--- Begin ---
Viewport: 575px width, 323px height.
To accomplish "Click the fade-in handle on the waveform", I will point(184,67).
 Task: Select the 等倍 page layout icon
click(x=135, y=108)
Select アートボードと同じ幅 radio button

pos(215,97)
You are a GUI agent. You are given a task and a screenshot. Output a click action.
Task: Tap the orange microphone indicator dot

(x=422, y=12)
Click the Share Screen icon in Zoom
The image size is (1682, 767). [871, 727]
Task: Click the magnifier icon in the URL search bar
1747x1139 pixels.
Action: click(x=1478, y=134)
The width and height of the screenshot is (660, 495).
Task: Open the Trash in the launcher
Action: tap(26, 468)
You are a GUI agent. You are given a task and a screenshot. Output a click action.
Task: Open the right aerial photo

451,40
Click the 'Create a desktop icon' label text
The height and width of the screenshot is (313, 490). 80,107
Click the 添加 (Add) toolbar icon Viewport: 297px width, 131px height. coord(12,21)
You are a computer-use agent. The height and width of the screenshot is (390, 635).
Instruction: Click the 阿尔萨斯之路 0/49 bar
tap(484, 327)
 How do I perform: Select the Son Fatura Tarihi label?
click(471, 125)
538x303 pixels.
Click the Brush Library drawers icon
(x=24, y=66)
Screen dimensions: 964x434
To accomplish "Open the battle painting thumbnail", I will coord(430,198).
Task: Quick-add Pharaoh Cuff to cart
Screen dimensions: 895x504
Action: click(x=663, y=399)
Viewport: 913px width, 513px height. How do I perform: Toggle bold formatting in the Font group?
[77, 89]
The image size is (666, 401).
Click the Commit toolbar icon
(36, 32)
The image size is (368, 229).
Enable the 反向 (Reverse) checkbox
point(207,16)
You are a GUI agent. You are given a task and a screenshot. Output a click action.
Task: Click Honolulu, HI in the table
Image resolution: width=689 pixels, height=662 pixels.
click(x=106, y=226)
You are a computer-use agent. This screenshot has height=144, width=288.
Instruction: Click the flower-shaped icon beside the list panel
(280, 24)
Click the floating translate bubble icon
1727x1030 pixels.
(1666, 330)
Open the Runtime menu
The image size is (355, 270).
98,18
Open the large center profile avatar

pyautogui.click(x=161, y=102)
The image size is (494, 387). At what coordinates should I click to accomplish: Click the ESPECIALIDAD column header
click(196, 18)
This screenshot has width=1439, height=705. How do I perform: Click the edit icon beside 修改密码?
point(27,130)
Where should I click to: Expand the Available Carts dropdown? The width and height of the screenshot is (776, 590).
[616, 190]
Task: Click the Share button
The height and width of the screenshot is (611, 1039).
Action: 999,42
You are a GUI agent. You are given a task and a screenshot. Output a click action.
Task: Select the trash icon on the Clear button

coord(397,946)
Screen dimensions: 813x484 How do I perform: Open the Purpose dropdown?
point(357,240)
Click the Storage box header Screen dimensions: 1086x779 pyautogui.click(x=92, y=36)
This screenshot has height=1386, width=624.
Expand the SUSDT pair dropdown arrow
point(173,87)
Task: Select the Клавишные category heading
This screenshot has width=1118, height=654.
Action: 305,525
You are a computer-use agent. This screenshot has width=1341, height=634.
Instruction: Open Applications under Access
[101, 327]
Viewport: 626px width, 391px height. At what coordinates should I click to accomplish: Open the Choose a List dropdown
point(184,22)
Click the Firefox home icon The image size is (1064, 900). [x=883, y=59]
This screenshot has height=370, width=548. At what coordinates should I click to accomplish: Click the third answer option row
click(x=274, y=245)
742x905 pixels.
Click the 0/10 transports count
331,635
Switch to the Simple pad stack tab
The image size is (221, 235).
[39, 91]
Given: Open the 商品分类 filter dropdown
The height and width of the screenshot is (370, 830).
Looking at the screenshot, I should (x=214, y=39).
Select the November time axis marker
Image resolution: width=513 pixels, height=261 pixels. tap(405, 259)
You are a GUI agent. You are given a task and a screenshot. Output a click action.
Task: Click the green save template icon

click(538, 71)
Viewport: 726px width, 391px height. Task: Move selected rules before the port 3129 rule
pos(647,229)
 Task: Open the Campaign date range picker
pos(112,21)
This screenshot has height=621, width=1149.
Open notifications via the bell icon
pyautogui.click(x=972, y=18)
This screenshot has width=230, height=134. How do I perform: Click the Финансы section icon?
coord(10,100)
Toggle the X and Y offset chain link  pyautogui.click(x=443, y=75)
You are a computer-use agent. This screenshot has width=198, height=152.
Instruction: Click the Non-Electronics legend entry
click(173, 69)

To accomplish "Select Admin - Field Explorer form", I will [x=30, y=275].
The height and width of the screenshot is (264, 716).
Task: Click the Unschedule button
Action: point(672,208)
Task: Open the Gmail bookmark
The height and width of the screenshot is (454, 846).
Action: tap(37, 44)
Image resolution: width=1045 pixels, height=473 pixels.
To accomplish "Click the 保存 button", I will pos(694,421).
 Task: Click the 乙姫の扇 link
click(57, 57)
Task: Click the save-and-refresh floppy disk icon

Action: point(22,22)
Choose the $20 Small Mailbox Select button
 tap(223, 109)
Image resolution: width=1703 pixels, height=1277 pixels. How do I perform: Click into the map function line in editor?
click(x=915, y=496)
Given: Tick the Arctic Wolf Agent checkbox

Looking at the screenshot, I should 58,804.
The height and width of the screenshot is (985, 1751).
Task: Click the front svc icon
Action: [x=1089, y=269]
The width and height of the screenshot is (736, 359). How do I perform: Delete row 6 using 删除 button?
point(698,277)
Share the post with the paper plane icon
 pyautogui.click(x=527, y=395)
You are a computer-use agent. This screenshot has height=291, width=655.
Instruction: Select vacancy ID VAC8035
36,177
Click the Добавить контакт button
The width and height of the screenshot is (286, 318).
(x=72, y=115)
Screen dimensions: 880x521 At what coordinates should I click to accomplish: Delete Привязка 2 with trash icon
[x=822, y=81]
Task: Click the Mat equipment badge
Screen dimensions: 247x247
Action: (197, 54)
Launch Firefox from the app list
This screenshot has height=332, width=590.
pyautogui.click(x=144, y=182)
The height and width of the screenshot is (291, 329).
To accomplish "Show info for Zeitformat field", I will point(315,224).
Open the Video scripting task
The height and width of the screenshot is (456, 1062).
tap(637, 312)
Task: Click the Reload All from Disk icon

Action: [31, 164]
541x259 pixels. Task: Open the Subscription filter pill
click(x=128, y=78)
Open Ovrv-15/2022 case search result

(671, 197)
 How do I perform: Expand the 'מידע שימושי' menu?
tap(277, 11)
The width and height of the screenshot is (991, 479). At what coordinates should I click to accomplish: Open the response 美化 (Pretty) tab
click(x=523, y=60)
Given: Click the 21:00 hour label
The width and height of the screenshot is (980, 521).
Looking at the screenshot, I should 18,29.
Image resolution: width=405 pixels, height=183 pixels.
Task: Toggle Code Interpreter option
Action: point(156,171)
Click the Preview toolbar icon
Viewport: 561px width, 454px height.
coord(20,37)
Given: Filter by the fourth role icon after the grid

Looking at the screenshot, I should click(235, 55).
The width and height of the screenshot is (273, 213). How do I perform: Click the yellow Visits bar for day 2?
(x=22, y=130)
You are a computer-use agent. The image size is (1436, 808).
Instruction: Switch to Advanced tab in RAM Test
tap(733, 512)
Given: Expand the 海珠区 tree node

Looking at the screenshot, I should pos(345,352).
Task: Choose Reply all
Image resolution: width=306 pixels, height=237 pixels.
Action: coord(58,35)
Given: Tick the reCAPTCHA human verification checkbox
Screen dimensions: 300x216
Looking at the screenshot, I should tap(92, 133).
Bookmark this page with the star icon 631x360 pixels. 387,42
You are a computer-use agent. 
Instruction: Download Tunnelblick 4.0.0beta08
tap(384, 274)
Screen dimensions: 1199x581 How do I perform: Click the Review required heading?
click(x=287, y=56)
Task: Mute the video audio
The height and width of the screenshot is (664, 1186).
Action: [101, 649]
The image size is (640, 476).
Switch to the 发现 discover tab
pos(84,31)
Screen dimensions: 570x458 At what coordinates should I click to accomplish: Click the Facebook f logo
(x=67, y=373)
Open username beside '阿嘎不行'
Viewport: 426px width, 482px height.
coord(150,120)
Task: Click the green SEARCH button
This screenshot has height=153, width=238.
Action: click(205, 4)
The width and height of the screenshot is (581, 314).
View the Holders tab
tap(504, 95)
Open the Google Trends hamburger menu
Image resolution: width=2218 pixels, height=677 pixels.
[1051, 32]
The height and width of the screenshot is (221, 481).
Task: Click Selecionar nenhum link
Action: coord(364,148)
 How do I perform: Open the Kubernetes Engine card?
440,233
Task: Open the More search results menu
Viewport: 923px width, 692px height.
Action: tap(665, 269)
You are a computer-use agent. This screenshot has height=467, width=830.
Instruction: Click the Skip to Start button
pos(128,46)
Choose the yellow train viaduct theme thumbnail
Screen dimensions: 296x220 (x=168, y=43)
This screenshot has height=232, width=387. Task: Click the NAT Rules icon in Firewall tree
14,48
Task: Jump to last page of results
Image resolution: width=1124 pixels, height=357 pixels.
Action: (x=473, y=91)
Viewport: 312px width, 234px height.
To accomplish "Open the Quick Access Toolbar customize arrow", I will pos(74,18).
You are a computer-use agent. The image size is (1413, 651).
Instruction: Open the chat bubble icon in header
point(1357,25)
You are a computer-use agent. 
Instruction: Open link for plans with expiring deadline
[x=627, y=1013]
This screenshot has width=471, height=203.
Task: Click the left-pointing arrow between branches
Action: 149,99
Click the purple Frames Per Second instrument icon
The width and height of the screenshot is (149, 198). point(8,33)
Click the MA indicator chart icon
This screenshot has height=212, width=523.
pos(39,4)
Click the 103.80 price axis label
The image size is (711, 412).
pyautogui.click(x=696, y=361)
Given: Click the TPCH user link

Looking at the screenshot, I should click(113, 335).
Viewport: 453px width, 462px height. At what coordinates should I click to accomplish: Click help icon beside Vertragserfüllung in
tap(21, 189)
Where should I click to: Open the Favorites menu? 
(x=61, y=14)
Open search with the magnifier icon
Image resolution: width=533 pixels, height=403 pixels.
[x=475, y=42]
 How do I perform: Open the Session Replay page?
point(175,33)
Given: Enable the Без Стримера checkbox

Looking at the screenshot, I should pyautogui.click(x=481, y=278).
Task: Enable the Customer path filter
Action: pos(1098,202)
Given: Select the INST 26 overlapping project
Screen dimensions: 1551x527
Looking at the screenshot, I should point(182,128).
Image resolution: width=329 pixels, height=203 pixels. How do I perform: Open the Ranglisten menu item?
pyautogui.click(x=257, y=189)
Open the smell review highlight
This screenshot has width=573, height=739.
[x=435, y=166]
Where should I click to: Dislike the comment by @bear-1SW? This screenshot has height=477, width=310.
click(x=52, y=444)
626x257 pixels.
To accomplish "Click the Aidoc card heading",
--- End ---
Work to do:
Reproduce the entries verbatim, from the line with "Viewport: 913px width, 513px" up to and including the line with "click(x=106, y=226)".

Exercise result:
Viewport: 913px width, 513px height. How do I perform: Toggle bold formatting in the Font group?
[77, 89]
The image size is (666, 401).
Click the Commit toolbar icon
(36, 32)
The image size is (368, 229).
Enable the 反向 (Reverse) checkbox
point(207,16)
You are a GUI agent. You are given a task and a screenshot. Output a click action.
Task: Click Honolulu, HI in the table
Image resolution: width=689 pixels, height=662 pixels.
click(x=106, y=226)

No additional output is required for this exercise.